> **WHAT TO PRODUCE**:
If a line below contains the word "computer", count it. Please give the total and nothing else.

> **RECORDED INFORMATION**:

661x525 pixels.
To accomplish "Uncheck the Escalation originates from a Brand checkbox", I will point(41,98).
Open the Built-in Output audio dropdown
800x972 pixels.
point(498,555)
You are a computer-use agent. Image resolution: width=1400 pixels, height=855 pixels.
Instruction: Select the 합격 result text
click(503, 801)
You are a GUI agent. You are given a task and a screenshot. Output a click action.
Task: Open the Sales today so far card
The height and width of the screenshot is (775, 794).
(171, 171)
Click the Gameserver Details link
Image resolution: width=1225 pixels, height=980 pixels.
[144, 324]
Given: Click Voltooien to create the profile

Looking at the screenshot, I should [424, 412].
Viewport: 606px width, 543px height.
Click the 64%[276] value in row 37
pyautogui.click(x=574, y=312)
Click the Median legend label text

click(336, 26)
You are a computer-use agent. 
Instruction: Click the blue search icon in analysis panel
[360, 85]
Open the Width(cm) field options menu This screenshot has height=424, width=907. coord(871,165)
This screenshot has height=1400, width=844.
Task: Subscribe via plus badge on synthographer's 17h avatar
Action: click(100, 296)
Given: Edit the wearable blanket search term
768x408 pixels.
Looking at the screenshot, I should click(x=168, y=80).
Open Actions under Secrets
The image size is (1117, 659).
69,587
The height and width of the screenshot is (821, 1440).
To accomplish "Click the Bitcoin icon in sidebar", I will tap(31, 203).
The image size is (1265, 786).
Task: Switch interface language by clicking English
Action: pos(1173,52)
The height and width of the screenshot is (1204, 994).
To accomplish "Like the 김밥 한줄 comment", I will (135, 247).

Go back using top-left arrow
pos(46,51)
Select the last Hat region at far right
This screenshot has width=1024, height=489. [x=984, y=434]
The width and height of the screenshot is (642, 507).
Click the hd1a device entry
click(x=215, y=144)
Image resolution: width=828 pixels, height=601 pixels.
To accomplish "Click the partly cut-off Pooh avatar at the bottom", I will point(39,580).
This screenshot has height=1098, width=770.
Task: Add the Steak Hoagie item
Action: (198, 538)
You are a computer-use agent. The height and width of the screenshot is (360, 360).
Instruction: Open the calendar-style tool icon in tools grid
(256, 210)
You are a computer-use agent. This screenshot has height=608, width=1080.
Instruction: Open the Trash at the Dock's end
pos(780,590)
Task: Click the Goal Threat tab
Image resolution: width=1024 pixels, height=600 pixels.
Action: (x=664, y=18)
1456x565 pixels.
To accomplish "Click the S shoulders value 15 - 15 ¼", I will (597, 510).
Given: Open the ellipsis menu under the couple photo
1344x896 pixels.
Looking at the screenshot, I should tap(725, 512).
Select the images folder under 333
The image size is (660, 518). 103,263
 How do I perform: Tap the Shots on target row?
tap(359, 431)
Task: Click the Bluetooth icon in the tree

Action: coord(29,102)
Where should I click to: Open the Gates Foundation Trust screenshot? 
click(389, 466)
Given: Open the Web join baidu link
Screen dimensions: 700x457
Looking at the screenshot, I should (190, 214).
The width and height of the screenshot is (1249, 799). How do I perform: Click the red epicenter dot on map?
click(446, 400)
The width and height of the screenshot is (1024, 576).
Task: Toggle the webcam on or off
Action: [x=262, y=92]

> **EXERCISE ANSWER**:
4